Görev tanımı 1 -> Moda ürünlerinin hukuki korunmasını ele alan metne göre moda ürünleri genelde hangi kanun kapsamında korunur?
Görev tanımı 2 -> Moda ürünlerinin hukuki korunmasını ele alan metinden, "Küreselleşmeyle beraber üretilen" sözcüklerini içeren ifadeyle açılıp "de mümkün olabilmektedir." ile kapanan bölümü hiçbir değişiklik yapmadan döndürün.

Okunacak metin ->
>>

Küreselleşmeyle beraber üretilen bir moda ürününün, üretilmesinden çok kısa süre sonra dünyanın her yerinde görüntülenmesi mümkün hale gelmiştir. Orijinal tasarımların ve moda ürünlerinin eser sahibi olmayan kişilerce izinsiz şekilde kopyalanması ve taklit edilmesi eser sahibinin ve üreticilerin adeta kabusu haline gelmiştir. Bu durumdan kaçınabilmenin başlıca yolu, üretilen moda ürünün derhal hukuki koruma altına alınmasıdır. Moda ürünleri, genelde 6769 sayılı Sınai Mülkiyet Kanunu (SMK) kapsamında korunmakla beraber 5846 sayılı Fikir ve Sanat Eserleri Kanunu (FSEK) kapsamında değerlendirilmeleri de mümkün olabilmektedir.

<<

Sağlanan materyal ->
>>

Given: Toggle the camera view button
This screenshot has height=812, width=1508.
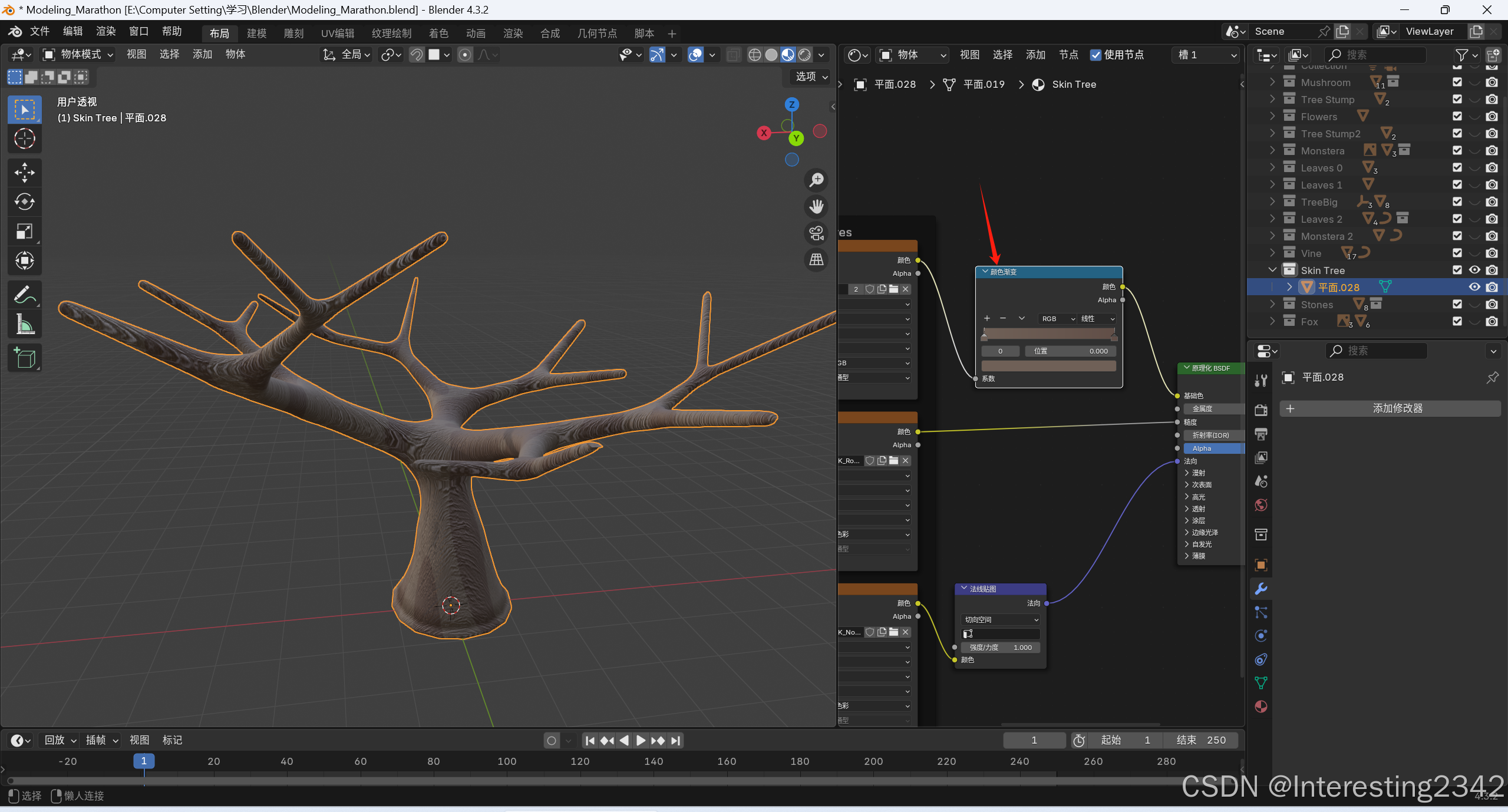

<<

Beklenen çıktı 1 -> 6769 sayılı Sınai Mülkiyet Kanunu (SMK) kapsamında.

Beklenen çıktı 2 ->
Küreselleşmeyle beraber üretilen bir moda ürününün, üretilmesinden çok kısa süre sonra dünyanın her yerinde görüntülenmesi mümkün hale gelmiştir. Orijinal tasarımların ve moda ürünlerinin eser sahibi olmayan kişilerce izinsiz şekilde kopyalanması ve taklit edilmesi eser sahibinin ve üreticilerin adeta kabusu haline gelmiştir. Bu durumdan kaçınabilmenin başlıca yolu, üretilen moda ürünün derhal hukuki koruma altına alınmasıdır. Moda ürünleri, genelde 6769 sayılı Sınai Mülkiyet Kanunu (SMK) kapsamında korunmakla beraber 5846 sayılı Fikir ve Sanat Eserleri Kanunu (FSEK) kapsamında değerlendirilmeleri de mümkün olabilmektedir.